### Work order:
Could you set down exactly the lines in the records below between the line holding "has height=591, width=1285." and the line holding "Image resolution: width=1183", inclusive?

### The data:
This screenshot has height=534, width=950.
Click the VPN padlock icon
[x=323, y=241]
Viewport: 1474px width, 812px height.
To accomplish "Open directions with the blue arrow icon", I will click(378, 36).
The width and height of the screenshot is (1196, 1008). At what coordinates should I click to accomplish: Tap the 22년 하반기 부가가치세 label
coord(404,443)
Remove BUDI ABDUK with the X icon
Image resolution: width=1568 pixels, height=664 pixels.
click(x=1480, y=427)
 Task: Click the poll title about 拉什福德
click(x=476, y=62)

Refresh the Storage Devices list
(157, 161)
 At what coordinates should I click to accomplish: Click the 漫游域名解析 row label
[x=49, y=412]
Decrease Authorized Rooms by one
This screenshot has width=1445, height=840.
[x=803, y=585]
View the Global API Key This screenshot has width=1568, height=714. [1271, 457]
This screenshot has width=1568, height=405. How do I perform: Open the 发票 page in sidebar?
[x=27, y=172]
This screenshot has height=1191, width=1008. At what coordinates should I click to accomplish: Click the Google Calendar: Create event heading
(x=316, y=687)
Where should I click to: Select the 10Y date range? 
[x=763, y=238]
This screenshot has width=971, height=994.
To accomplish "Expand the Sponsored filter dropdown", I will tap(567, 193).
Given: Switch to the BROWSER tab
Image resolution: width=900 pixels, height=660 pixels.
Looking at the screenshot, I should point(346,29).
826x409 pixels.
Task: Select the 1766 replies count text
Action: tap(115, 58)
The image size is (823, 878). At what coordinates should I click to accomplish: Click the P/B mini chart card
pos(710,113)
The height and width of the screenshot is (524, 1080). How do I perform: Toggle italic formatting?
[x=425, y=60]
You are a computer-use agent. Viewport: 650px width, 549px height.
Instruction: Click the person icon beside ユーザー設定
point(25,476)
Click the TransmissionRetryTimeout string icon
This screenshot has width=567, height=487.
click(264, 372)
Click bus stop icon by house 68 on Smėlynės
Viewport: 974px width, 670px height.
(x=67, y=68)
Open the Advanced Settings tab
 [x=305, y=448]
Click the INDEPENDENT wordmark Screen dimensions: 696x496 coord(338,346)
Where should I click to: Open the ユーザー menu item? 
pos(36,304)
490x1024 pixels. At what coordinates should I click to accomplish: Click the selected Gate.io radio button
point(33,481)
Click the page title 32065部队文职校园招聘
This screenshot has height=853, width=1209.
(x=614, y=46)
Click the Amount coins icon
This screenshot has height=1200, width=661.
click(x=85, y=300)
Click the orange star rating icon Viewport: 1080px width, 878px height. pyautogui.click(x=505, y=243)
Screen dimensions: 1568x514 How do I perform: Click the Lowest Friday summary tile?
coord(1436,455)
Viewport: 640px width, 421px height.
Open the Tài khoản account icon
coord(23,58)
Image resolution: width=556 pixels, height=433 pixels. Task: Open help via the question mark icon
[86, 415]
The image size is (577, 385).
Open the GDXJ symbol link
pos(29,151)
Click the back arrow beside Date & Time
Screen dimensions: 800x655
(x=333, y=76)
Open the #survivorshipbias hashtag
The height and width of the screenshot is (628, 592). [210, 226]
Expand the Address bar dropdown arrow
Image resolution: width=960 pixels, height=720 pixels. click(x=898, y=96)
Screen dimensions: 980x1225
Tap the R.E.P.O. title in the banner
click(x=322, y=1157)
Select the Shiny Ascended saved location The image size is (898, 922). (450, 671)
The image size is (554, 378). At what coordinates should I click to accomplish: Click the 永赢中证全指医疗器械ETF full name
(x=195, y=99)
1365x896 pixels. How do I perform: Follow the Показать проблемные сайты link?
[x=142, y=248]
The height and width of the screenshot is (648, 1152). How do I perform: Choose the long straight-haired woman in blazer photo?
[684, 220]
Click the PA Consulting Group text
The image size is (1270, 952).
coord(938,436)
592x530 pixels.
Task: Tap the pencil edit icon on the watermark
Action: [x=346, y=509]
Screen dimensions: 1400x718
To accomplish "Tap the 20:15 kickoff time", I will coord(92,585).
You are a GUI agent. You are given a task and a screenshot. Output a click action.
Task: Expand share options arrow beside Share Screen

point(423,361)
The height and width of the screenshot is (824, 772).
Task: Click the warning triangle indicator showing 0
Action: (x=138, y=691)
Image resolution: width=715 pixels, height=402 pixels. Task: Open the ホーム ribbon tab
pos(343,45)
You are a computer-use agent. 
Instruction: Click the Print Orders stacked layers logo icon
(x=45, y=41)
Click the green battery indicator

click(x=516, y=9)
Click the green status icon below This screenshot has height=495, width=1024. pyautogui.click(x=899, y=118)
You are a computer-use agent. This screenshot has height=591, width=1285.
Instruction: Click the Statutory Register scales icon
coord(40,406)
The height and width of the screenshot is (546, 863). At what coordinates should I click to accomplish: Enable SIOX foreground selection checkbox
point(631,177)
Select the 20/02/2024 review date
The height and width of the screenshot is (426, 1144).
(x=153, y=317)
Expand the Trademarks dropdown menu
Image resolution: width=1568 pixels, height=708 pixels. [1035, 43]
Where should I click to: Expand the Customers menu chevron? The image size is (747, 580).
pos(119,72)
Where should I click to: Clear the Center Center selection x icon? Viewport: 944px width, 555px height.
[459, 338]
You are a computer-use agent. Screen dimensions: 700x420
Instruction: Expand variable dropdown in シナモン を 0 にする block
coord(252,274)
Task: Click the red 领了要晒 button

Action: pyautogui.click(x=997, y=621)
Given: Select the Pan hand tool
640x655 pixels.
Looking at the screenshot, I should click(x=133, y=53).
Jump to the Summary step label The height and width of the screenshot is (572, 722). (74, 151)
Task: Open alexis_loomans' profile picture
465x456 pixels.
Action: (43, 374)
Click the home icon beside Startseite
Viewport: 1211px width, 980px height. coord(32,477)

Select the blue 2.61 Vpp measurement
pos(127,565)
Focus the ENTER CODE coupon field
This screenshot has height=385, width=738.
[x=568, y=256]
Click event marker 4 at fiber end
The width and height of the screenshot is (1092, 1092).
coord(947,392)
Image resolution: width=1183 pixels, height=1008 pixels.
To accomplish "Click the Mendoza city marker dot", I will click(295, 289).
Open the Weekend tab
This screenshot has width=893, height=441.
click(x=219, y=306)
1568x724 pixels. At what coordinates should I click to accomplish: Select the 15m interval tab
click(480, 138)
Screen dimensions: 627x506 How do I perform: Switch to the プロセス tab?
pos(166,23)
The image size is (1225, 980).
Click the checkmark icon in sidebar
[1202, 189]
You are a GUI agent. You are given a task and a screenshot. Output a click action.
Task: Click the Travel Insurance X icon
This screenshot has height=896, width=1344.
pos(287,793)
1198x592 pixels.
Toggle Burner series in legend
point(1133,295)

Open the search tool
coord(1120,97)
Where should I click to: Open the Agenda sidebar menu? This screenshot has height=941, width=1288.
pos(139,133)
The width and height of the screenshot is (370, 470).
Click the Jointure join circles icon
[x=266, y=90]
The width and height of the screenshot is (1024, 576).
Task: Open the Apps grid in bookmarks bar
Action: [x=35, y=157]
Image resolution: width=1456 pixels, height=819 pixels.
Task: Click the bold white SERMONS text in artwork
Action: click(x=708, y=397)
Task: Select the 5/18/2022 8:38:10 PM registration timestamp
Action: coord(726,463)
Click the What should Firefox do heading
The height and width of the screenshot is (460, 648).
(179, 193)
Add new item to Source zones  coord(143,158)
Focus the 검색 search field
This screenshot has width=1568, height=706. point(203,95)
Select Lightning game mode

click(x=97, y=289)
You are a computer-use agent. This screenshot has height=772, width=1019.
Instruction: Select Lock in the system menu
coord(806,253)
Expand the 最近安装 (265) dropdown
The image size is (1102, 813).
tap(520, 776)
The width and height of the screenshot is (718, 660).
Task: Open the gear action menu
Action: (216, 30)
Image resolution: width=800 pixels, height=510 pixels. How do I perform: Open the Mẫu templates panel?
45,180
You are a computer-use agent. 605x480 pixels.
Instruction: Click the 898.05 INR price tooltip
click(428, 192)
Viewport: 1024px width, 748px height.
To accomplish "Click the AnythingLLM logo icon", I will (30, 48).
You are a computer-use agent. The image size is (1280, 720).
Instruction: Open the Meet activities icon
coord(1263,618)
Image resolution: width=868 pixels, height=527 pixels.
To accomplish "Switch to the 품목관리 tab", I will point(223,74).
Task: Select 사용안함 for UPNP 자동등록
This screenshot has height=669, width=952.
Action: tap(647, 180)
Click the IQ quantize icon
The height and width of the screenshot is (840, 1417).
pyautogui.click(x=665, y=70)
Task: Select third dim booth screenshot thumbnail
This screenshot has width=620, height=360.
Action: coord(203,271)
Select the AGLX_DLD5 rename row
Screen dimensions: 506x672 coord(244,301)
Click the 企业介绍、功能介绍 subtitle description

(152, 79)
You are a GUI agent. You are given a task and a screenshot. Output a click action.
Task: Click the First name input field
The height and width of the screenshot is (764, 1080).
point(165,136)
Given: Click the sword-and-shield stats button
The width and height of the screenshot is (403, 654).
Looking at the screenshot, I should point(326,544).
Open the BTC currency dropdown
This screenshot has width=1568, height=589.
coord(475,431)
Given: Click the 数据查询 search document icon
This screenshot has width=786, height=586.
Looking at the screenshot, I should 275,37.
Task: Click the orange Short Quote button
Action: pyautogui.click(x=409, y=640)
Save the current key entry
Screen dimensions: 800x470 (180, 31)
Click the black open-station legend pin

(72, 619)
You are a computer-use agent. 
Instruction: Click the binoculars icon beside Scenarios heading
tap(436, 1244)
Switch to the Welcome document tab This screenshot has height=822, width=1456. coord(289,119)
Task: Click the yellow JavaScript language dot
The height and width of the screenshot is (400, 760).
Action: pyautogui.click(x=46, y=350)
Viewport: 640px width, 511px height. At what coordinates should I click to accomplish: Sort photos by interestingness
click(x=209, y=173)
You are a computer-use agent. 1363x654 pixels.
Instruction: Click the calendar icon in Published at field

### Result below:
You are a computer-use agent. This screenshot has height=591, width=1285.
Instruction: Click the Statutory Register scales icon
coord(40,406)
The height and width of the screenshot is (546, 863). At what coordinates should I click to accomplish: Enable SIOX foreground selection checkbox
point(631,177)
Select the 20/02/2024 review date
The height and width of the screenshot is (426, 1144).
(x=153, y=317)
Expand the Trademarks dropdown menu
Image resolution: width=1568 pixels, height=708 pixels. [1035, 43]
Where should I click to: Expand the Customers menu chevron? The image size is (747, 580).
pos(119,72)
Where should I click to: Clear the Center Center selection x icon? Viewport: 944px width, 555px height.
[459, 338]
You are a computer-use agent. Screen dimensions: 700x420
Instruction: Expand variable dropdown in シナモン を 0 にする block
coord(252,274)
Task: Click the red 领了要晒 button

Action: pyautogui.click(x=997, y=621)
Given: Select the Pan hand tool
640x655 pixels.
Looking at the screenshot, I should click(x=133, y=53).
Jump to the Summary step label The height and width of the screenshot is (572, 722). (74, 151)
Task: Open alexis_loomans' profile picture
465x456 pixels.
Action: (43, 374)
Click the home icon beside Startseite
Viewport: 1211px width, 980px height. coord(32,477)

Select the blue 2.61 Vpp measurement
pos(127,565)
Focus the ENTER CODE coupon field
This screenshot has height=385, width=738.
[x=568, y=256]
Click event marker 4 at fiber end
The width and height of the screenshot is (1092, 1092).
coord(947,392)
Image resolution: width=1183 pixels, height=1008 pixels.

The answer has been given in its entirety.